Auszuführende Aufgabe:
Wer hat laut der Opernkritik unten die musikalische Leitung der Nabucco-Neuinszenierung in der Arena di Verona?

Neuer Nabucco in Verona: Ein High-Tech-Spektakel ohne historischen Bezug irritiert

Giuseppe Verdi, Nabucco  Neuinszenierung, Arena di Verona, 16. August 2025

Fotos: ©Ennevi Foto/Fondazione Arena

Der italienische Opernregisseur Stefano Poda durfte 2023 die abstrakt-spektakuläre 100-Jahr-Jubiläums-Aida in der Arena von Verona inszenieren, die in dieser Saison erneut auf dem Spielplan steht.

Jetzt wurde Poda auch die Neuinszenierung des „Nabucco“ anvertraut – ein gigantisches High-Tech-Spektakel mit zahllosen Lichteffekten auf der Bühne und integriert in die futuristischen Kostüme (wurde das Ganze von einer freigiebigen Elektrizitätsgesellschaft gesponsert?) und bewusst ohne jeden historischen Bezug.

Giuseppe Verdi
Nabucco

Musikalische Leitung: Pinchas Steinberg

Regie, Kostüme, Licht, Choreographie: Stefano Poda

Orchestra, Coro, Ballo e Tecnici di Fondazione Arena di Verona
Chorleiter: Roberto Gabbiani

Arena di Verona, 16. August 2025 Neuinszenierung
in italienischer Sprache

von Dr. Charles E. Ritterband

Wer Podas Anmerkungen im Programmheft ignoriert, bleibt ratlos – auch die Kenntnis der Handlung, deren Protagonisten ganz wie bei Podas Aida-Neuinszenierung in der Masse von Statisten und Choristen untergehen, nützt dem Zuschauer gar nichts. Musikalisch hervorragend – szenisch irritierend. Wie bei „Aida“ sehnt man sich nach den „klassischen Inszenierungen“ zurück.

Datenblock:
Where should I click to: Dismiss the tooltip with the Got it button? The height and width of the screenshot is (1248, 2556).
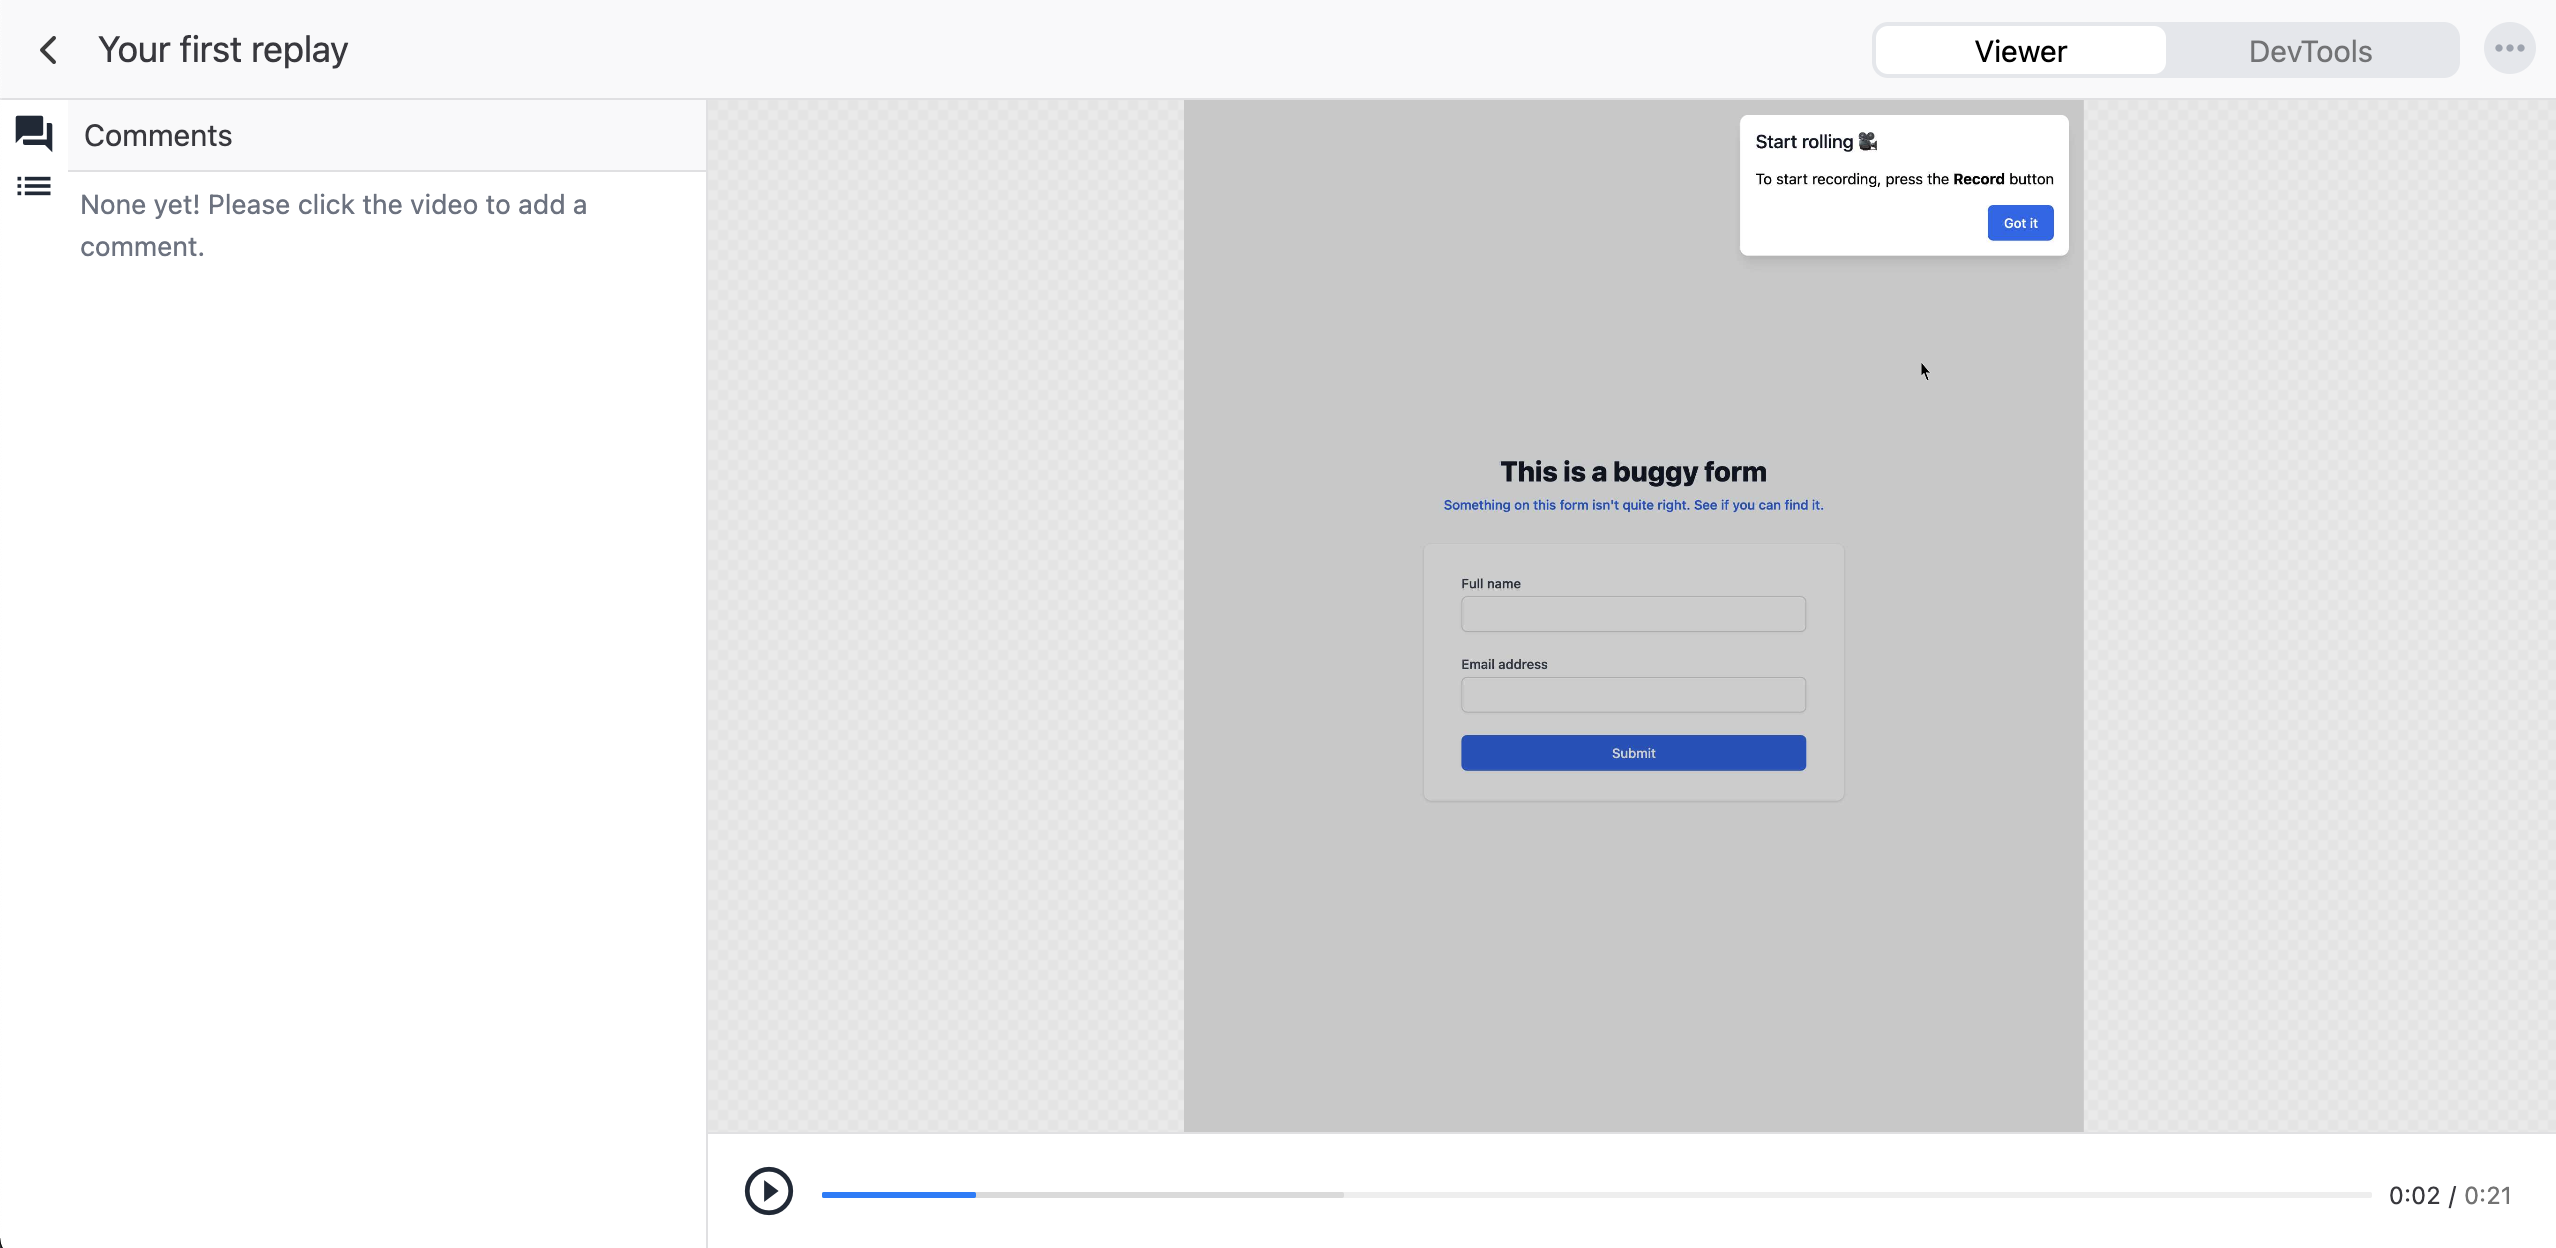(2019, 222)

Erledigte Aufgabe:
Pinchas Steinberg